**What to work on:** Transcribe every line of the items below word for word, leaving the pictures out.

**Collection entries:**
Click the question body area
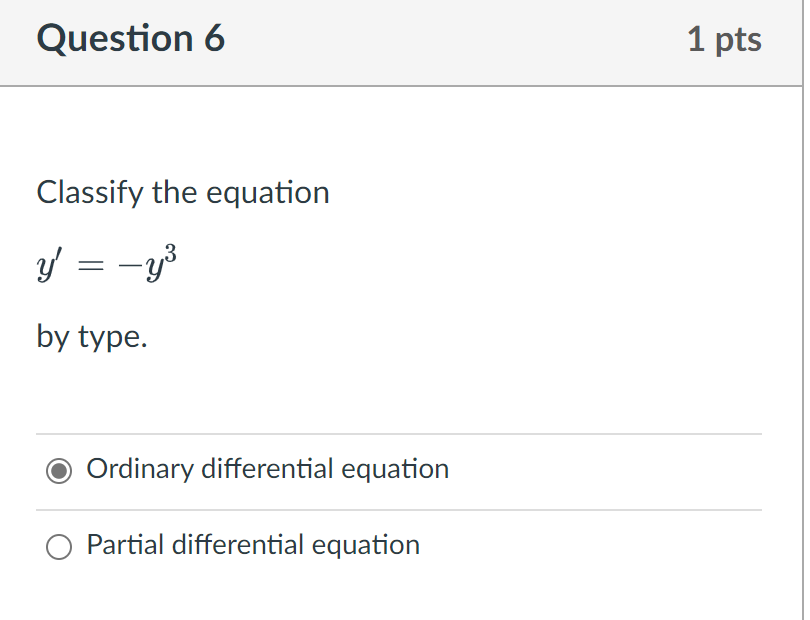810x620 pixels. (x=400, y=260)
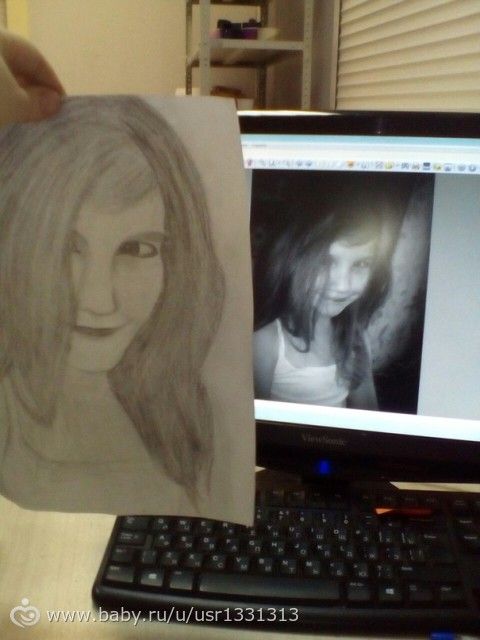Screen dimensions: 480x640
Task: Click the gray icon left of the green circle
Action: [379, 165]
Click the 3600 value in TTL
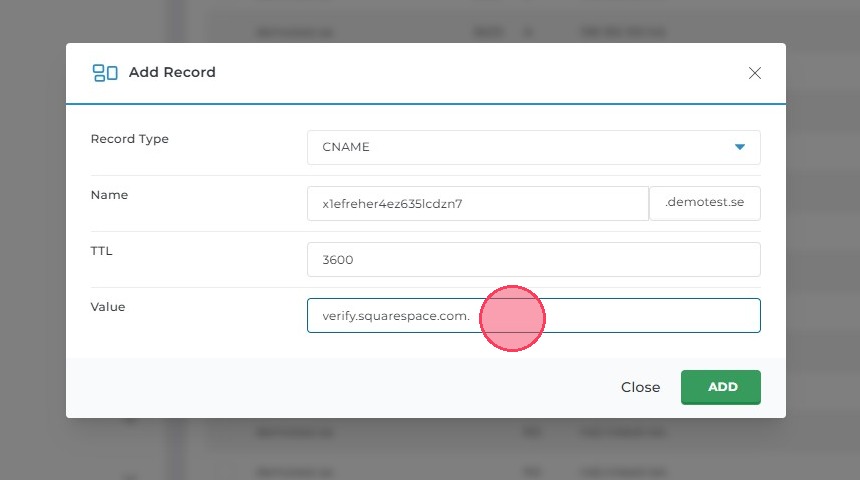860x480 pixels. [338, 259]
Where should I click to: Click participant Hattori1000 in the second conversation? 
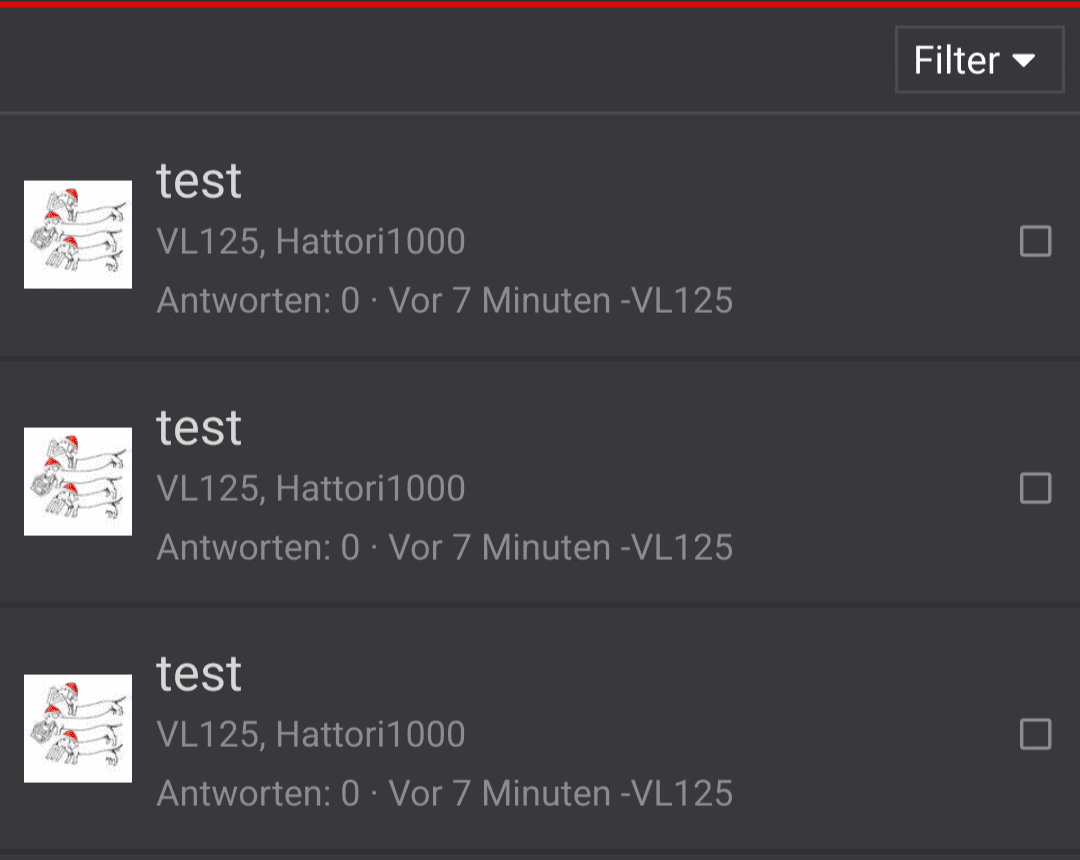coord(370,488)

**Right answer:**
Click the question body area
810x620 pixels. (x=400, y=260)
Screen dimensions: 480x640
Task: Click the gray icon left of the green circle
Action: [379, 165]
Click the 3600 value in TTL
860x480 pixels. [338, 259]
Where should I click to: Click participant Hattori1000 in the second conversation? 
coord(370,488)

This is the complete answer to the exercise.